After many different trials and errors (regrettably), I've settled on this method: I use a killing cone and PVC cutters. It's fast, no bruising or broken wings, the bird suffers as little as possible, mess is contained, little risk of injuries to myself - and I don't make mistakes.

I grip the bird's beak to hold the head steady, then one FIRM clip with the cutters below the jaw area, and it's done. I have full control of the cutters and the bird.

I bought the biggest PVC cutter I could find that did NOT have a ratchet grip, and some extra blades. (I worried that the ratchet would take a few squeezes to cut through - mine has a spring-loaded handle that closes with one squeeze.) 1-5/8" size, about $15.
1657373624512.png

https://www.lowes.com/pd/Kobalt-PVC-Pipe-Cutter/5003750421
 
DH uses the tried and true hatchet and stump method. Once the head is off, the bird goes into a 5-gallon bucket until it’s done flopping. I don’t have to chase it around the yard that way, and the meat doesn’t bruise. I’ve never had to kill my chickens because DH does it, but if I did, I would use a cone and a sharp instrument to lop the head off. I am not strong enough or coordinated enough to attempt the hatchet method. I’d likely injure or remove some of my own parts.
 
Oh, I see. So these will cut off the entire head as well if the chicken is in a cone?

Looks risky to me because they look so small. I expected something bigger. Not sure I would trust those to give me a clean beheading in one try. They look excellent for butchering though.
You could test them on the neck of an already-dead chicken (killed by whatever other method you like). Then you would know how well it works with your size of chickens, and your hand strength. I would test it on a neck that still has feathers, rather than after plucking, because sometimes the feathers make things cut differently.
 
Good to know! Maybe we'll have to try that next time around. I'm just so scared to try something that could result in an unclean kill. But you guys seem to say these do the job pretty well.
As long as you give it a good squeeze and don't hesitate it's absolutely foolproof. I think Molpet does it the other way around from me, but I hook the U shaped bottom just under and behind the head, their neck nestles in there very nicely.
I don't use mine all the time, only when doing a few birds by myself, and I also use it for cutting PVC 🙃 but in 6 or 7 years it's never needed to be sharpened. They do make a version that had replaceable blades too.
 
Wow, it sounds like that takes some precision! Thanks for sharing.

That makes me wonder, could I maybe tie the chicken's legs to a string while I have it on the table (before decapitation), so I can let it hang to bleed out afterwards?
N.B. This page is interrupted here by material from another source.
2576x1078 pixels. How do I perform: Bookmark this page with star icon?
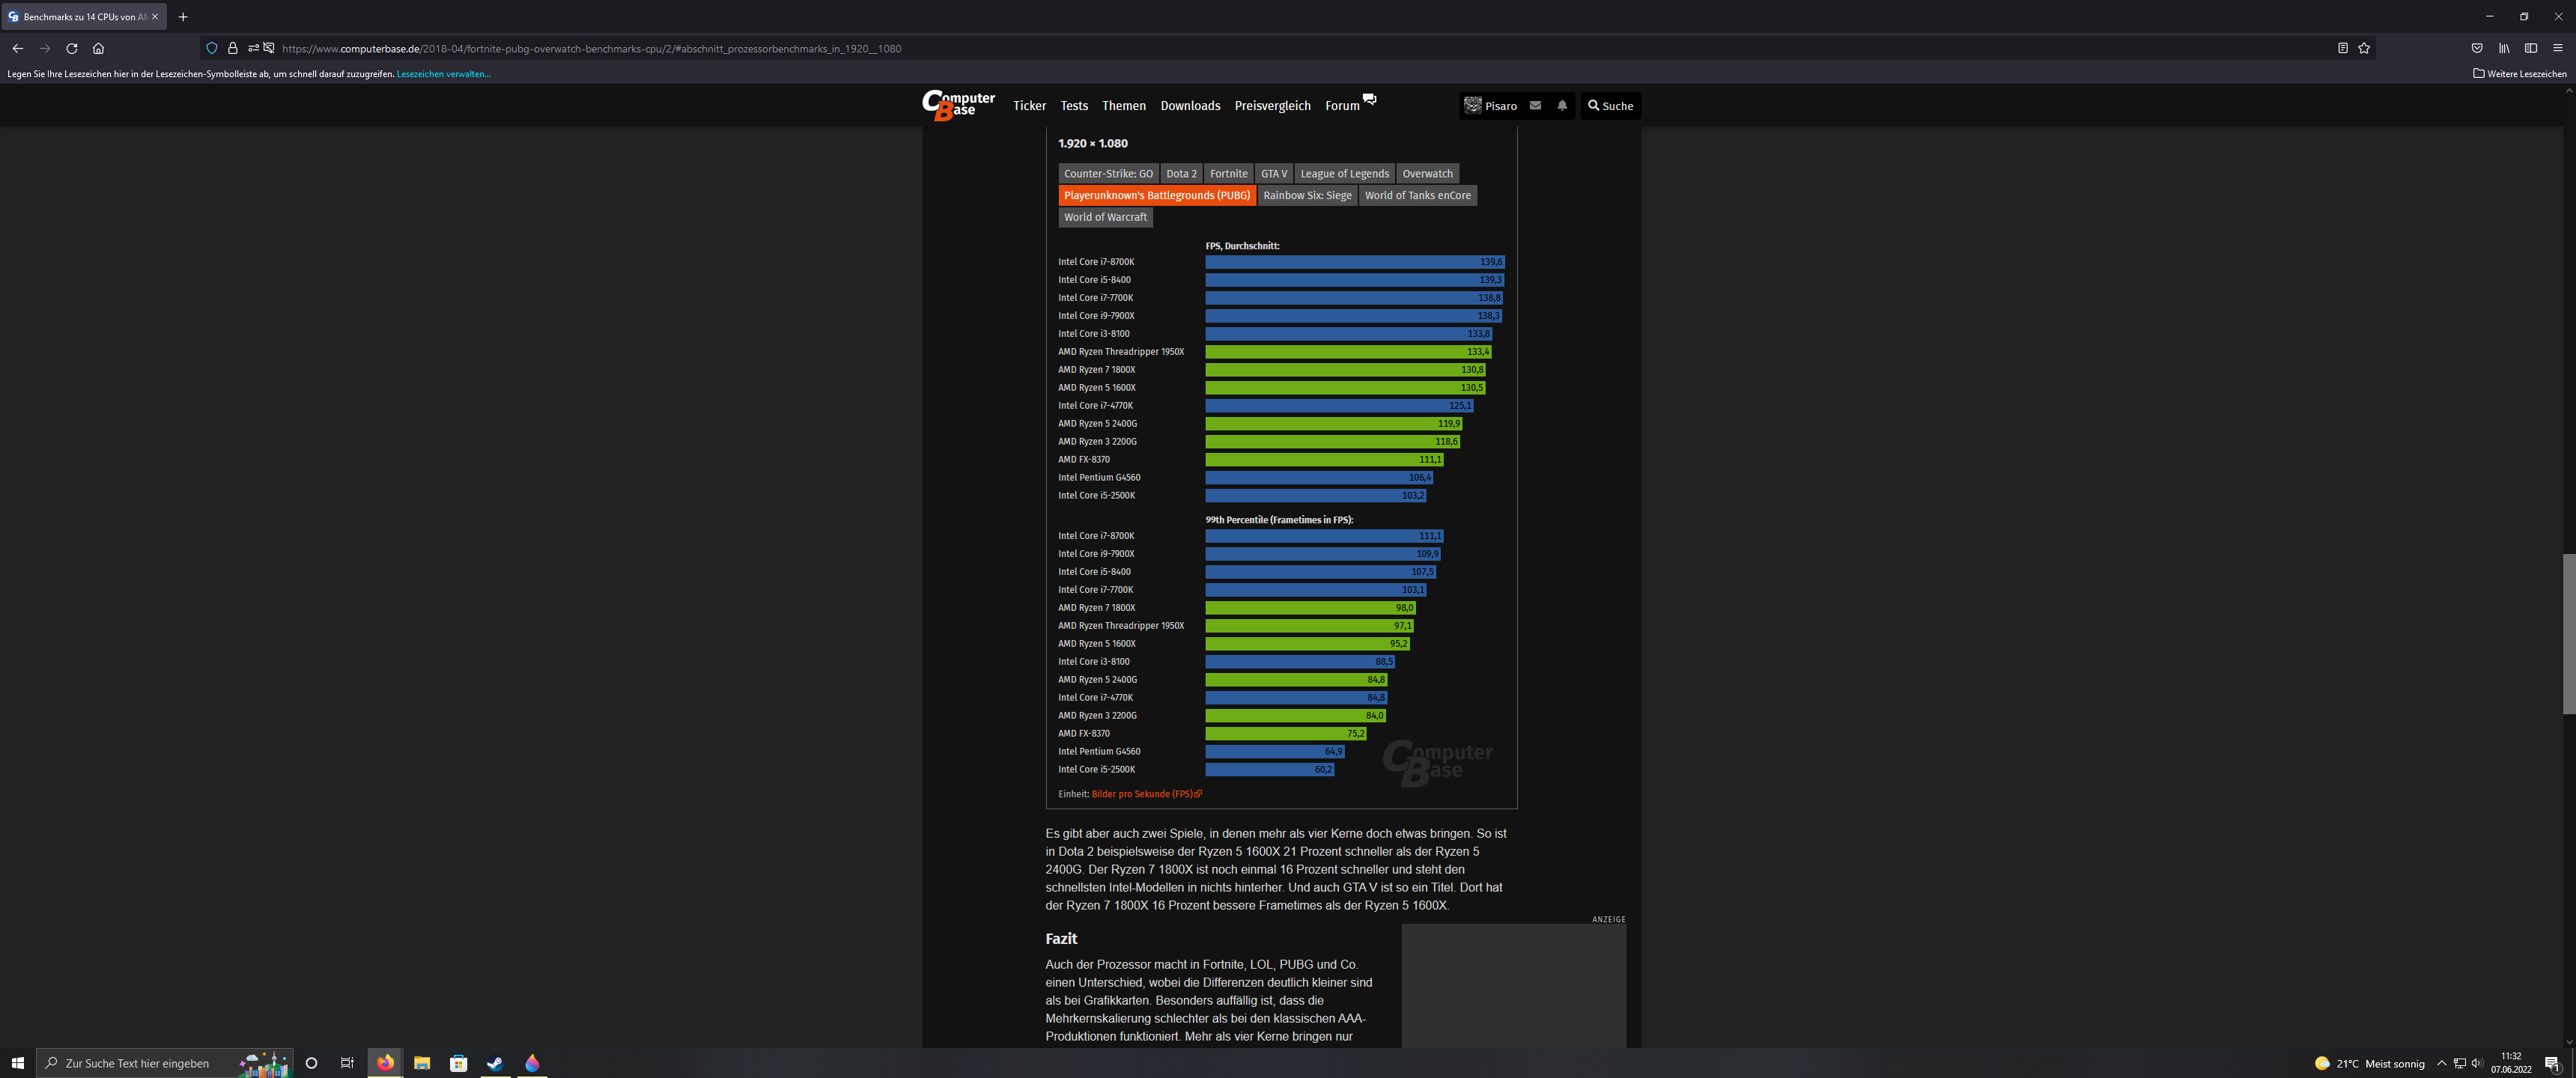pyautogui.click(x=2364, y=48)
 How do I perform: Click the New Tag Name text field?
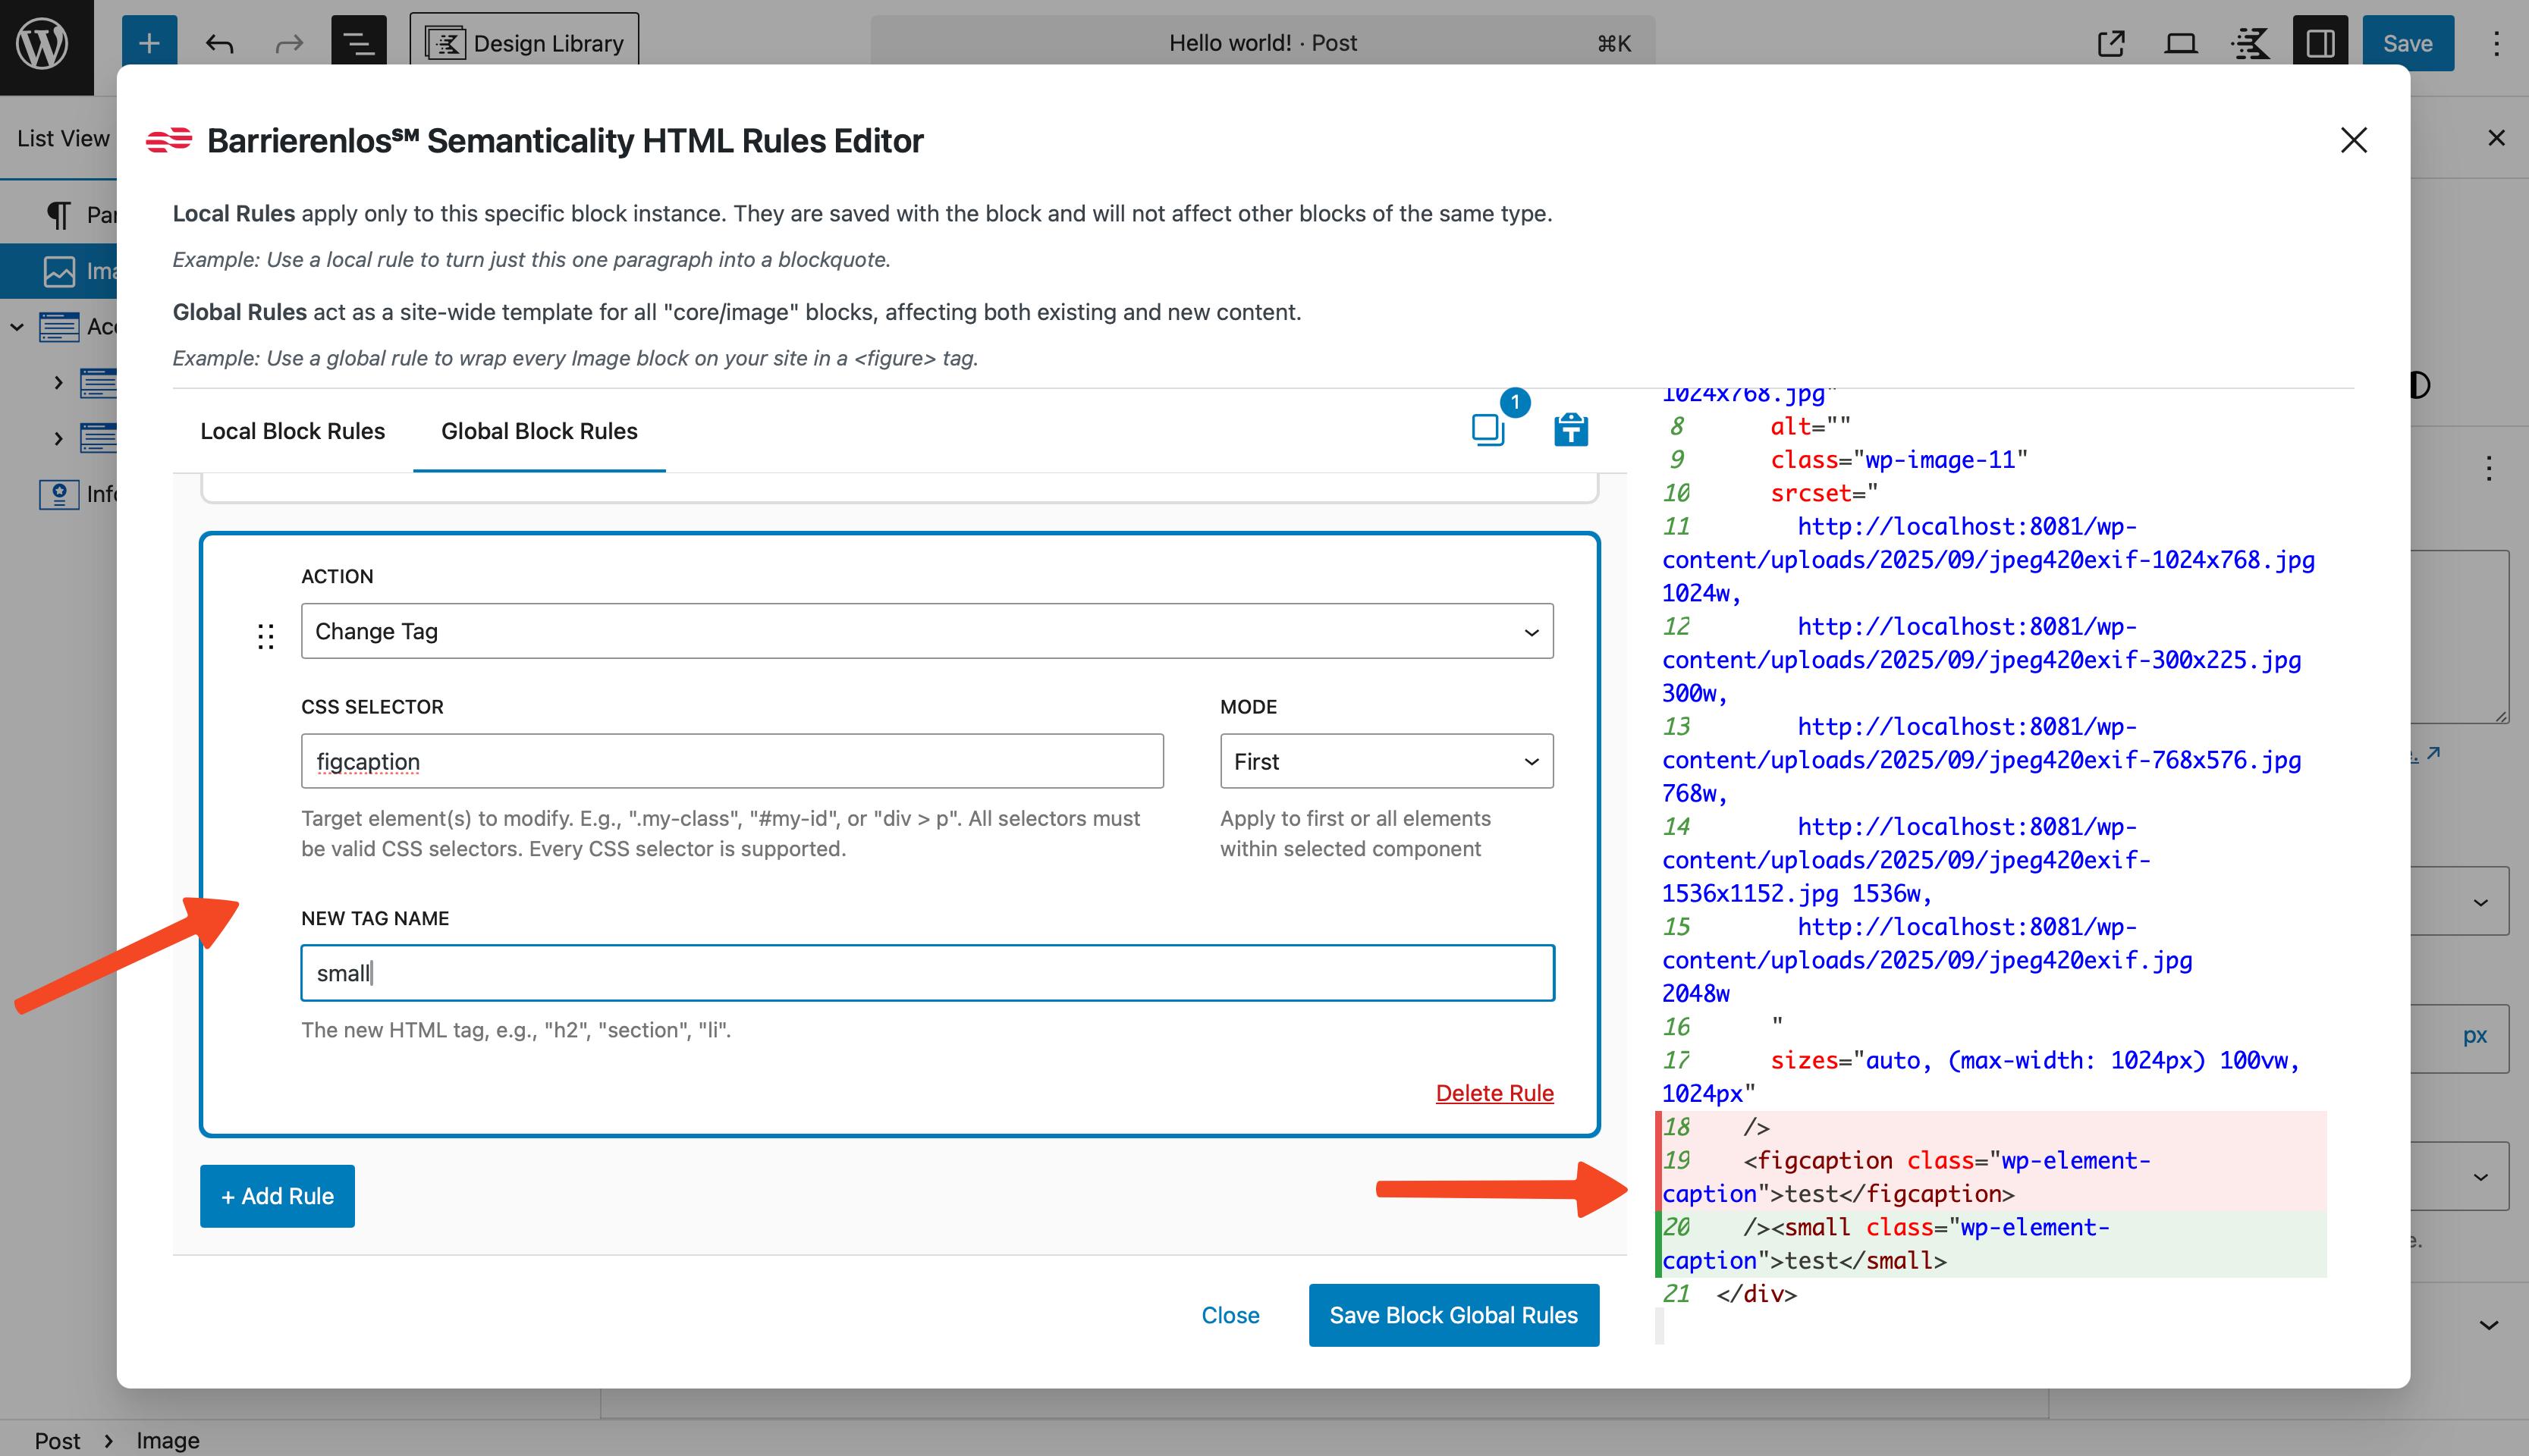click(x=926, y=973)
I'm imagining the string tied high above a bucket, maybe to a rafter in my garage, long enough that I can have the chicken on the table off to the side, and then move it over after decapitation so it hangs over the bucket. Does that seem like it would work?
A String? No.

Small dia cord or rope (1/8"), probably.

I have a (likely silicone) not very stretchy rubber-band like thing I use to wrap the legs before hanging from the scale. Even a 14# Cx is no strain, even when it flaps around. String or twine? I'd not risk it.

Something like this:
1657027926707.png

Bungie loops may work too. I just like mine (came in a cheap package of assorted bungies) because is washable/bleachable.

Plenty of people do tie the legs. It just seems like extra effort to me to tie and untie knots.
 
I wonder if I could use an axe to decapitate, and then put the headless chicken in the homemade cone to bleed out into a bucket or bin of some sort.
This is exactly what we do. Have the cone, right next to the stump and make sure you have a firm grip on the legs when you bring the axe down.